I have played with HTMLUnit before for similar purposes.
In fact, you can find all the necessary information here . HTMLUnit includes AJAX support by default, so when you get a newPage object in your code, you can issue click events on the page (search for a specific element and call its click() ). The hardest part is that AJAX is asynchronous, so you have to call wait() or sleep() after a virtual click, so the Javascript code on the site can handle the actions. This is not a good approach, as using a network makes sleep() unreliable. You can find something on the page that changes when an event triggers AJAX calls (for example, a change in the title of the header), so you can regularly check to see if this change has occurred to the site or not. (I should mention that an event resynchronizer is built into HTMLUnit, however, I was not able to get it to work as I expected.) I use the Firebug or Chrome toolbar to examine the site. You can check the DOM tree before and after AJAX calls, and this way you will learn how to link to certain controls (such as links and drop-down menus) on the page.
I would use XPath to get certain elements, for example. you can do this (from HTML block examples):
//get div which has a 'name' attribute of 'John' final HtmlDivision div = (HtmlDivision) page.getByXPath("//div[@name='John']").get(0);
In fact, YouTube does not use AJAX to get the result. When you click on the sorting drop-down menu on the results page (this is decorated with a <button> ), the absolute positioning of <ul> (this emulates the combo drop-down part) appears, which has <li> elements for each menu item. The <li> elements contain a special <span> element with the href attribute attached. When you click on the <span> element, Javascript moves the browser to this href value.

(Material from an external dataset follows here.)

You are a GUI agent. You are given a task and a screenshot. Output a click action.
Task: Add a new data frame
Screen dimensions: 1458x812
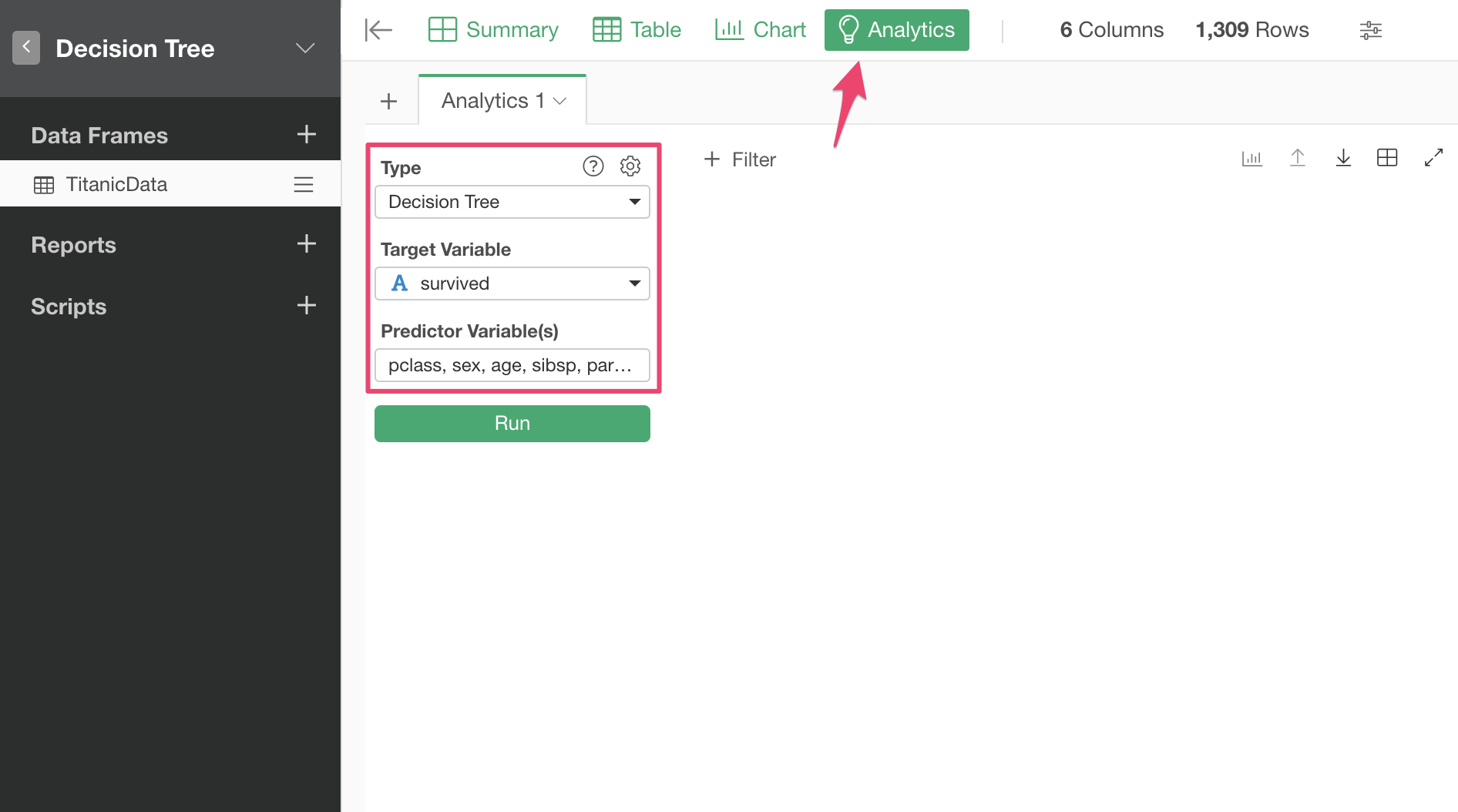[306, 135]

For example, in my case, the <span> relevance sort item looks like this:
<span href="/results?search_type=videos&search_query=test&suggested_categories=2%2C24%2C10%2C1%2C28" class=" yt-uix-button-menu-item" onclick=";window.location.href=this.getAttribute('href');return false;">Relevancia</span>
You can get a list of these intervals relatively easily, since hosting <ul> is the only such child element of <body> . Although first you need to click on the drop-down button because it will create an <ul> element with all the child elements described above using Javascript. You can get button sorting using this XPath:
//div[@class='sort-by floatR']/button
You can test your XPath queries, for example. directly in Chrome if you open the developer tools and the Javascript developer panel in the toolbar. Then you can test the following:
> $x("//div[@class='sort-by floatR']/button") [ <button type=β"button" class=β" yt-uix-button yt-uix-button-text yt-uix-button-active" onclick=β";βreturn false;β" role=β"button" aria-pressed=β"true" aria-expanded=β"true" aria-haspopup=β"true" aria-activedescendant data-button-listener=β"26">ββ¦β</button>β ]
Hope this helps you in the right direction.